** Begin Page text **

One wonders where the boundary line is. Perhaps people in Kentucky are confused on the issue.
Example
A word processing program may default to justified paragraphs and insert mode, but
allow you to pick ragged right and typeover mode.
This concept is a remarkably useful one in linguistic contexts. There is a sense in
which the word "ski" defaults to snow skiing in Minnesota and to water skiing in Georgia.
Similarly "CSU" defaults to Cleveland State University in northern Ohio and to Colorado
State University in parts of the west.
Default usage may be observed in many situations in mathematical discourse. Some examples from
my own experience:
Example
To algebraists, the "free group" on a set S is non-Abelian. To some topologists, this
phrase means the free Abelian group.
Example
In informal conversation among many analysts, functions are automatically continuous.
Example
"The group Z" usually means the group with Z (the set of integers) as underlying set and addition
as operation. There are of course many other group operations on Z. Indeed, the privileged nature of the
addition operation may be part of a mathematician's schema for Z.
See also theory of functions and number theory.
Remark
This meaning of "default" has only made it into dictionaries in the last ten years.
This usage does not carry a derogatory connotation.
Remark
As far as I can tell, English speaking mathematicians follow this sort of default linguistic behavior in
much the same way as English speakers do in general.
names from other languages
Mathematicians from many countries are mentioned in mathematical discourse, commonly to
give them credit for theorems or to use their names for a type of mathematical object. Two problems
for the student arise: Pronunciation and variant spellings.
Pronunciation
During the twentieth century, it gradually became an almost universal attitude among educated
people in the USA to stigmatize pronunciations of words from common European languages that are not
approximately like the pronunciation in the language they came from, modulo the phonologies of the
other language and English. This did not affect the most commonly-used words. The older practice was to
pronounce a name as if it were English, following the rules of English pronunciation. this shift in attitude
For example, today many mathematicians pronounce "Lagrange" the French way, and others,
including (in my limited observation) most engineers, pronounce it as if it were an English word, so that
the second syllable rhymes with "range". I have heard people who used the second pronunciation
corrected by people who used the first (this happened to me when I was a graduate student), but never
the reverse when Americans are involved.

** End Page text **
** Begin Information shown **

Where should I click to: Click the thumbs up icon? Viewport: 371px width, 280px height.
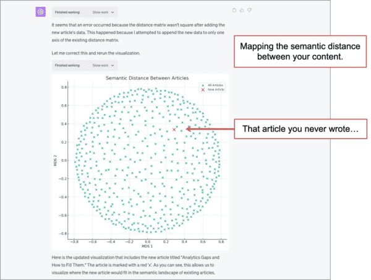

** End Information shown **

• _Exercise set_:
A - In one to three sentences, explain why the passage on mathematical language says mathematicians from many countries are mentioned in mathematical discourse.
B - From the passage on mathematical language, extract the words starting with "See also theory" and going on through "and variant spellings.".
C - Continue the passage on mathematical language from where it stops.

• _Solved tasks_:
A - They are commonly mentioned to give them credit for theorems or to use their names for a type of mathematical object.

B -
See also theory of functions and number theory.
Remark
This meaning of "default" has only made it into dictionaries in the last ten years.
This usage does not carry a derogatory connotation.
Remark
As far as I can tell, English speaking mathematicians follow this sort of default linguistic behavior in
much the same way as English speakers do in general.
names from other languages
Mathematicians from many countries are mentioned in mathematical discourse, commonly to
give them credit for theorems or to use their names for a type of mathematical object. Two problems
for the student arise: Pronunciation and variant spellings.

C -
Forty years ago nearly all Ph.D. students had to show mastery of two foreign languages; this
included pronunciation, although that was not emphasized. Today the language requirements in the USA
are much weaker, and educated Americans are generally weak in foreign languages. As a result,
graduate students pronounce foreign names in a variety of ways, some of which attract ridicule from older
mathematicians. (Example: the possibly apocryphal graduate student at a blackboard who came to the
last step of a long proof and announced, "Viola!", much to the hilarity of his listeners.) There are
resources on the internet that allow one to look up the pronunciation of common foreign names; these
may be found on the website of this handbook.
Remark
The older practice of pronunciation is explained by history: In 1100 AD, the rules of pronunciation of
English, German and French, in particular, were remarkably similar. Over the centuries, the sound
systems changed, and Englishmen, for example, changed their pronunciation of "Lagrange" so that the
second syllable rhymes with "range", whereas the French changed it so that the second vowel is
nasalized (and the "n" is not otherwise pronounced) and rhymes with the "a" in "father".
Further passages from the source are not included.